To get steam trains moving, men had to shovel coal into furnaces. For TikTok to sell ads, millions of ‘creators’ must turn their lives into short-form videos.
So how to keep these worker bees happy? In some countries, TikTok will pay approved people a rate, based on the number of views their videos receive. It’s shockingly low. Around two cents for every thousand views. But if your audience is big enough, this can still be lucrative. In Australia, however, there is no such deal. But the biggest names on the platform do get an exclusive invitation to an annual awards ceremony.
This used to be an event you’d want an invite to.
TikTok would book a nice venue, and pay for food and booze. There were photographers, red carpets, and all these online celebrities would get to feel, for one night, that their fame was tangible.
But things didn’t play out that way this year. I know about it because many of the attendees have taken to the platform that so disappointed them, to complain about their treatment.
According to the videos I’ve watched, there were two tiers of attendees: those who were nominated for an award, and those who weren’t. People in the former group seemed to largely have a good time. They walked down the red carpet, had their photos taken, and got interviewed.

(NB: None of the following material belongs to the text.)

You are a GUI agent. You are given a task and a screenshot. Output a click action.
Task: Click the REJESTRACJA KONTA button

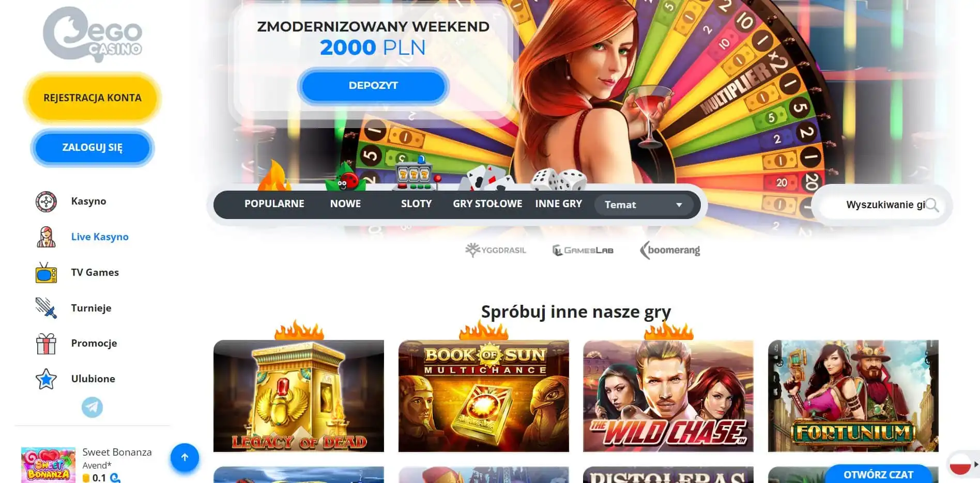click(93, 98)
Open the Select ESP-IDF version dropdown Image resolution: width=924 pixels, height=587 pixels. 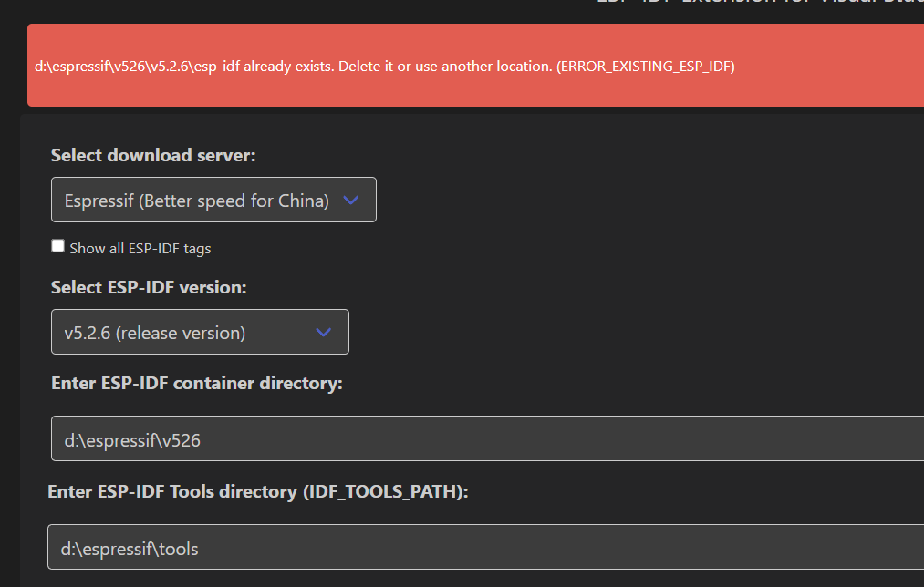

No such luck with the second group.
These sorry people lined up for the red carpet, but weren’t allowed on it. No one wanted their photos. No one wanted their interviews. But worst of all? The food and drinks weren’t free.
My God, if ever there was a group to not stiff on freebies, it’s the influencer crowd. To amass a following on social media, is to be sent more food, clothes, and event invites than a sensible person could ever need. People with more than 100,000 followers might not be rich in money, but they will certainly be rich in free shit. To not provide a glass of carbonated wine or two really is unforgivable cheapskatery.
But really, it wasn’t just the expense of buying their own drinks that caused so much angst. On the one night where the TikTok creator’s celebrity was supposed to feel legitimate, they were treated like — shock horror — normal people.
But they all are normal people.
So is the nature of celebrity these days, that anyone is one viral moment away from having thousands, even millions, of followers.. Andy Warhol, of course, predicted this would happen. “In the future, everyone will be world-famous for 15 minutes,” he said.
Has the democratising of fame been a good thing? Honestly, I’m not sure. It’s not like the most deserving people always ended up in the spotlight. Fame has always been a random, fickle beast. But even by modern-day standards, where Kim Kardashian is one of the best-known people on the planet, the calibre of TikTok ‘celebrity’ seems grim.
Take the winner of the “High-Quality Content Creator of the Year” award. This went to Melbourne man Anthony Randello-Jahn, the owner of ‘thedonutdaddy’, one of the most batshit social accounts I’ve ever encountered.
He is, in short, a chef who makes overly complicated food in the most uncomfortably, unappetisingly horny way possible.
In one short video, he fingerbangs a grapefruit for an extended period of time, dry humps his blender, and then makes a complicated cake. He does not provide a recipe, or coherent steps to follow. It was just a video of a man who enjoys cooking way too much.


His whole feed is filled with the same concept, over and over again. I suppose I should be impressed with the endlessly creative ways he simulates sex with pantry items. But is this really what amounts to high quality? A contextless montage of shots without a story? The same banal idea repeated endlessly?
Fame is deserved, I think, only when it is an unintended consequence of worthy output. But TikTok and its ilk doesn’t reward what is good. It mostly favours that which is visually arresting. When views and audiences are the goal in and of itself, it leads to hollow art and hollow people.
No wonder ‘creators’ were upset at the TikTok awards. It was an event that confirmed what I’m sure many were afraid to be true: online followers don’t translate to real-world substance.



A savagely thought-through & gorgeously phrased clinical disassembling of commodified transactional synthetic & sad-aspirational celebrity. Plus darkly funny. And only as mean as necessary.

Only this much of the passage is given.